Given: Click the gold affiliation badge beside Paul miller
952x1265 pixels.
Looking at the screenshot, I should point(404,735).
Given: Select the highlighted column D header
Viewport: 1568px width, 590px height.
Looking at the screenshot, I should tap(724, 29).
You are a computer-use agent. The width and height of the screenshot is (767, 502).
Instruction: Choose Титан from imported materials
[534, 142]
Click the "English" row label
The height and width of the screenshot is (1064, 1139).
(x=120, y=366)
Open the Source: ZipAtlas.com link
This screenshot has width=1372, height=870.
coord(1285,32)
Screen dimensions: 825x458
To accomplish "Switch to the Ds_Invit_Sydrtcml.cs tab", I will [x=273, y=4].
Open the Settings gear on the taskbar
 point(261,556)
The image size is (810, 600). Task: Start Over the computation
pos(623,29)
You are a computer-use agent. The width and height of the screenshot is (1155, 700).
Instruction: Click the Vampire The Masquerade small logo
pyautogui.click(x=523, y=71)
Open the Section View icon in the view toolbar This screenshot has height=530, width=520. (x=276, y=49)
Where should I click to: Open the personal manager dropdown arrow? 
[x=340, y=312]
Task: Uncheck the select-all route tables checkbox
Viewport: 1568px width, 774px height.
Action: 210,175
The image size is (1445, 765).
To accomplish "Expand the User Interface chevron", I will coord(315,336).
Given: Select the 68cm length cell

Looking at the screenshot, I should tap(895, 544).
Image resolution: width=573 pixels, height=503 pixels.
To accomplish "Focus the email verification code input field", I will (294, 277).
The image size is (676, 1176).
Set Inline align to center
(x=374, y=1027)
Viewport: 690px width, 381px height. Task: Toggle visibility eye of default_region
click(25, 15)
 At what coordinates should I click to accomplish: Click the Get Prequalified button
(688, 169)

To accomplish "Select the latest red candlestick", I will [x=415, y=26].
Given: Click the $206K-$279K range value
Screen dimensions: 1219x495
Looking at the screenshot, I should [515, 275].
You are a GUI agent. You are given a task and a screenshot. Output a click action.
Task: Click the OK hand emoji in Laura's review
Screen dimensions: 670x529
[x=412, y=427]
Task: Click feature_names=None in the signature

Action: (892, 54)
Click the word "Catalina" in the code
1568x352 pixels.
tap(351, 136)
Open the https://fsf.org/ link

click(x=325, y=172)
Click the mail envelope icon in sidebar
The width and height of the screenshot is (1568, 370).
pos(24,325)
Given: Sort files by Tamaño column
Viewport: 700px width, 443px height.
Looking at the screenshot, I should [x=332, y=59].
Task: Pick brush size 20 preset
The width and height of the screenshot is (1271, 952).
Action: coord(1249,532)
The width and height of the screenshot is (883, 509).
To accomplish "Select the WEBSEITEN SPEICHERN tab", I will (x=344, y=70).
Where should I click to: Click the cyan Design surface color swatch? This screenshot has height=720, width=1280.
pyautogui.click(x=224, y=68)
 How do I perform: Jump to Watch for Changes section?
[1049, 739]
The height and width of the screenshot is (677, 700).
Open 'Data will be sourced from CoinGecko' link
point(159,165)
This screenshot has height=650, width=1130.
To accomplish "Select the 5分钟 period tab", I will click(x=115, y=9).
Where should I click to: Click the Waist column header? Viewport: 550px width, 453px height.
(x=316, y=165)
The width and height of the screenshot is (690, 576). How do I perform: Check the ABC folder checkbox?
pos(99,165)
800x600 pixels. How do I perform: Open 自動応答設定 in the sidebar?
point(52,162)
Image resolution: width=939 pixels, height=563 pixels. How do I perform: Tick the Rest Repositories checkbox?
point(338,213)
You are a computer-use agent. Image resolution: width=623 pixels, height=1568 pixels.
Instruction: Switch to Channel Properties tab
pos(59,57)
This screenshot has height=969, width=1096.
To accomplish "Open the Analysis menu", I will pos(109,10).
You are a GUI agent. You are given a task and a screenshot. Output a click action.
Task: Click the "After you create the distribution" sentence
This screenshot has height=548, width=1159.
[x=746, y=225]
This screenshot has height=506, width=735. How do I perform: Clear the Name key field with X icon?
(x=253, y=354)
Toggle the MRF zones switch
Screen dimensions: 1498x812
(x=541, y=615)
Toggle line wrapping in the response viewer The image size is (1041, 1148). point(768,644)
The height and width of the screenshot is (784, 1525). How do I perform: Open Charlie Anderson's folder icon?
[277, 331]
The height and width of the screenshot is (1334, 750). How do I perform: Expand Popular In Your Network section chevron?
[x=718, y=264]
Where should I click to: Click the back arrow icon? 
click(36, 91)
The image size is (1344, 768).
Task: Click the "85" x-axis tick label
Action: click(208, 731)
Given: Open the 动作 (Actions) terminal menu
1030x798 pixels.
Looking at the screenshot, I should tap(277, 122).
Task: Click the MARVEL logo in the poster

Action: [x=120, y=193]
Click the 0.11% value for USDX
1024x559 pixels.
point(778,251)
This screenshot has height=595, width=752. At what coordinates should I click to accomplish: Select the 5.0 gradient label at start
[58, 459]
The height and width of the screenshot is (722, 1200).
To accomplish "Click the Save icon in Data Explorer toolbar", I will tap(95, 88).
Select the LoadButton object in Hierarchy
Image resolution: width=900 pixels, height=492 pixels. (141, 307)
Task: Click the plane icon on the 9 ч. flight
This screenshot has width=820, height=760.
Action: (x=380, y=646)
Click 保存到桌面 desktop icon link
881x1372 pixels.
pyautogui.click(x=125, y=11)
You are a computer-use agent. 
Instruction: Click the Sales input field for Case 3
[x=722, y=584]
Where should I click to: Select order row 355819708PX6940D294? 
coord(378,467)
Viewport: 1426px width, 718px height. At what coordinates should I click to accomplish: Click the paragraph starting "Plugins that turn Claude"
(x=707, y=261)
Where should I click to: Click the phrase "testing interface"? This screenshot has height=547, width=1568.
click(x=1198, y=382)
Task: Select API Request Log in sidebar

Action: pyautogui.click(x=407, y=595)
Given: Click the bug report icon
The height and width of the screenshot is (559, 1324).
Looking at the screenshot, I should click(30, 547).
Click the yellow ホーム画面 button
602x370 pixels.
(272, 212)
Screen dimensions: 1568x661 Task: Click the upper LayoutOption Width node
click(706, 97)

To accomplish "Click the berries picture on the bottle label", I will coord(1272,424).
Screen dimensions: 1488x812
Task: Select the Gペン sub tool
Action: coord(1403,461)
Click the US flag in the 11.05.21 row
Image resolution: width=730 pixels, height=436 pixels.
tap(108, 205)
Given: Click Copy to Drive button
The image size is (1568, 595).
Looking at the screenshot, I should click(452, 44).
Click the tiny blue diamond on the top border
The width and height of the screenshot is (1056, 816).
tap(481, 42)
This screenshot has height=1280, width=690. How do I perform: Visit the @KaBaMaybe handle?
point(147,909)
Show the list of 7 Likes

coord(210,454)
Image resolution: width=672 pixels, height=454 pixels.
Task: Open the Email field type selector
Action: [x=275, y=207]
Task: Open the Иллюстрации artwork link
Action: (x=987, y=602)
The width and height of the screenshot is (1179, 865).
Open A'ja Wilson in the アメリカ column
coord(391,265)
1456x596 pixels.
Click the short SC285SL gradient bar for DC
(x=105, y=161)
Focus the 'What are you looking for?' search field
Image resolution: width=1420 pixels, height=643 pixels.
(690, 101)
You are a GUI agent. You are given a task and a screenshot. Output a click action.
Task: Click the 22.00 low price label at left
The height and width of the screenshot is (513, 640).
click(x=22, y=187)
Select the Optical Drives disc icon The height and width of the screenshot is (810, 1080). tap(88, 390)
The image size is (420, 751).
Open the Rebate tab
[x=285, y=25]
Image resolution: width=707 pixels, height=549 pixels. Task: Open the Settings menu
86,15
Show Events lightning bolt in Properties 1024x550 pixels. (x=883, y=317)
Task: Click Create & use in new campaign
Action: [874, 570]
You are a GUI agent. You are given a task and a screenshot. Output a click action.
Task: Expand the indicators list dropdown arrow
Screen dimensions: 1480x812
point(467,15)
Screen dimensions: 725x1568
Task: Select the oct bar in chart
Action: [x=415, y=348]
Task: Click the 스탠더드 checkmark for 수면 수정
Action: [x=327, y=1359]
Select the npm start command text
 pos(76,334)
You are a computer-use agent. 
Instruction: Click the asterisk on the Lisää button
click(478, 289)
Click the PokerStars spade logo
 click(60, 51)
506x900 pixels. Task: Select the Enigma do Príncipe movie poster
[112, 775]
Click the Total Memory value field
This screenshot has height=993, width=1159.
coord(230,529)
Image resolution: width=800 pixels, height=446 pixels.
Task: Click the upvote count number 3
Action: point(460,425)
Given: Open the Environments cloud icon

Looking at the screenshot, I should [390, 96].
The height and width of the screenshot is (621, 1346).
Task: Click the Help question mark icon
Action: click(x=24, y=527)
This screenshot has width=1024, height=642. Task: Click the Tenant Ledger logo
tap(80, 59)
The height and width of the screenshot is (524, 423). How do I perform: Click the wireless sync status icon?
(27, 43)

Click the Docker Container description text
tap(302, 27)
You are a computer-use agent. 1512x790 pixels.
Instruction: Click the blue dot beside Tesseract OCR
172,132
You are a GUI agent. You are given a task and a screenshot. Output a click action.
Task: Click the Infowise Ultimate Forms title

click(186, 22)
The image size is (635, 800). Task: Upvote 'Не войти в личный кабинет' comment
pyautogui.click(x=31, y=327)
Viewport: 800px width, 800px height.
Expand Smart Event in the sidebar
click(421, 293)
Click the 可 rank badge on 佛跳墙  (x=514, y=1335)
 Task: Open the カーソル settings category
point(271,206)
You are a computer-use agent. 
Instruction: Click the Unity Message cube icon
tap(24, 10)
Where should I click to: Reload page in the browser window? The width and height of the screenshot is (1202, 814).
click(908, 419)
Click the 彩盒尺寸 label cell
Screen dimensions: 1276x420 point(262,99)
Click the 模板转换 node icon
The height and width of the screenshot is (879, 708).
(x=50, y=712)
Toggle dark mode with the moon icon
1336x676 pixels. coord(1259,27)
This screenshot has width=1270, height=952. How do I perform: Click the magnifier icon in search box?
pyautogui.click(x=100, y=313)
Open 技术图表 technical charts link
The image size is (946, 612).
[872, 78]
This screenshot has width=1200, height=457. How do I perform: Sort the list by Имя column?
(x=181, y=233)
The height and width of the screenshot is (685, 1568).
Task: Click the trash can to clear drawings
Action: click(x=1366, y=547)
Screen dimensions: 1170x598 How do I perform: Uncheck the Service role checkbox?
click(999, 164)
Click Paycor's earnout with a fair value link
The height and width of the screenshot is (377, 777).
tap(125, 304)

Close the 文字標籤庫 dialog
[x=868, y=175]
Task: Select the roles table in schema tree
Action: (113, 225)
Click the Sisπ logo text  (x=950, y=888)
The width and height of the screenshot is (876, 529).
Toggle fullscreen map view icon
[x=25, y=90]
****************
» Exercise details: Filtering the entries above by the word "computer", copy each line that matches.

» Solution to the problem:
You are a computer-use agent. The width and height of the screenshot is (767, 502).
You are a computer-use agent. The width and height of the screenshot is (1155, 700).
You are a computer-use agent. Image resolution: width=623 pixels, height=1568 pixels.
You are a computer-use agent. 
You are a computer-use agent. 
You are a computer-use agent. 1512x790 pixels.
You are a computer-use agent. 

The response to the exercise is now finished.